Nella foto ad alta risoluzione, Julian Croft era ritratto nel corridoio sterile del reparto maternità più esclusivo dell'Upper East Side. La sua giacca Brioni blu scuro, su misura, gli pendeva casualmente sulla spalla sinistra. Le maniche della sua elegante camicia bianca erano arrotolate fino ai gomiti, rivelando il cronografo Patek Philippe in platino che gli avevo regalato per il suo trentesimo compleanno. Era leggermente piegato in vita, con entrambe le mani rigidamente appoggiate allo stipite della porta della sala parto. Il suo viso era teso, contratto da una profonda e dolorosa tensione. Le sopracciglia erano aggrottate in uno chignon stretto e severo.

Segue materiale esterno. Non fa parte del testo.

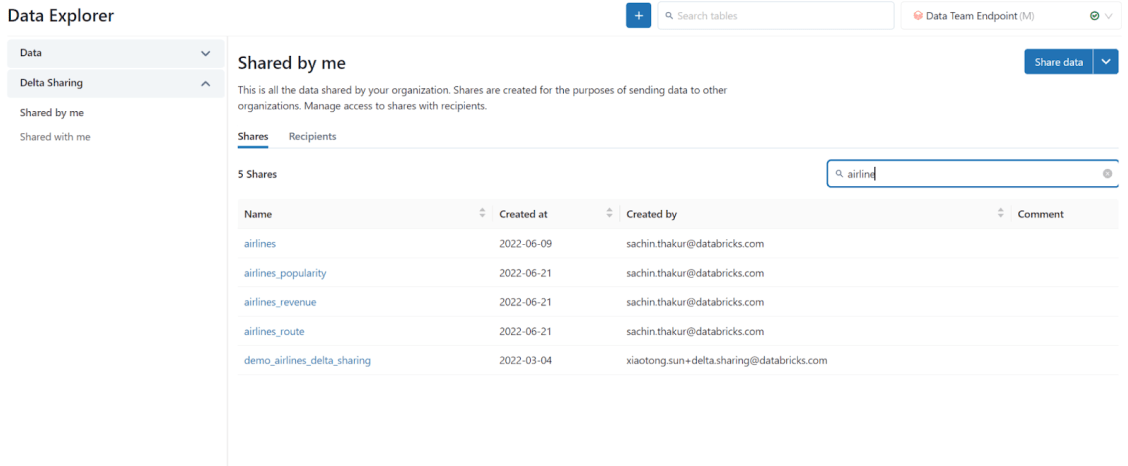
Task: Click the green endpoint status check icon
Action: pyautogui.click(x=1094, y=16)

Era la manifestazione fisica dello stress che riservava solo alle fusioni aziendali apocalittiche. Per tre anni del nostro matrimonio, l'avevo visto accigliarsi davanti alla stampa finanziaria. L'avevo visto sorridere con un'aria di scherno aristocratico. L'avevo visto voltare la testa dall'altra parte, esausto e frustrato. Ma mai, nemmeno una volta, l'avevo visto crollare in questo modo per una donna.
Dietro quella pesante porta di legno si trovava Natalia Rossi, la sua fidanzata del liceo. Il suo amore fondamentale. La donna che aveva sostenuto per oltre un decennio. E ora stava diffondendo la sua eredità.
Il messaggio successivo arrivò dal signor Davies, l'assistente incredibilmente fedele di Julian, la cui lealtà, a sua insaputa, si poteva comprare al giusto prezzo. Il tono del messaggio era rigorosamente clinico.
"Signora Croft. La signorina Rossi è entrata in travaglio attivo. Parto vaginale previsto. Il signor Croft è fuori. Ha spento i suoi apparecchi e ha dato il divieto assoluto di disturbarla."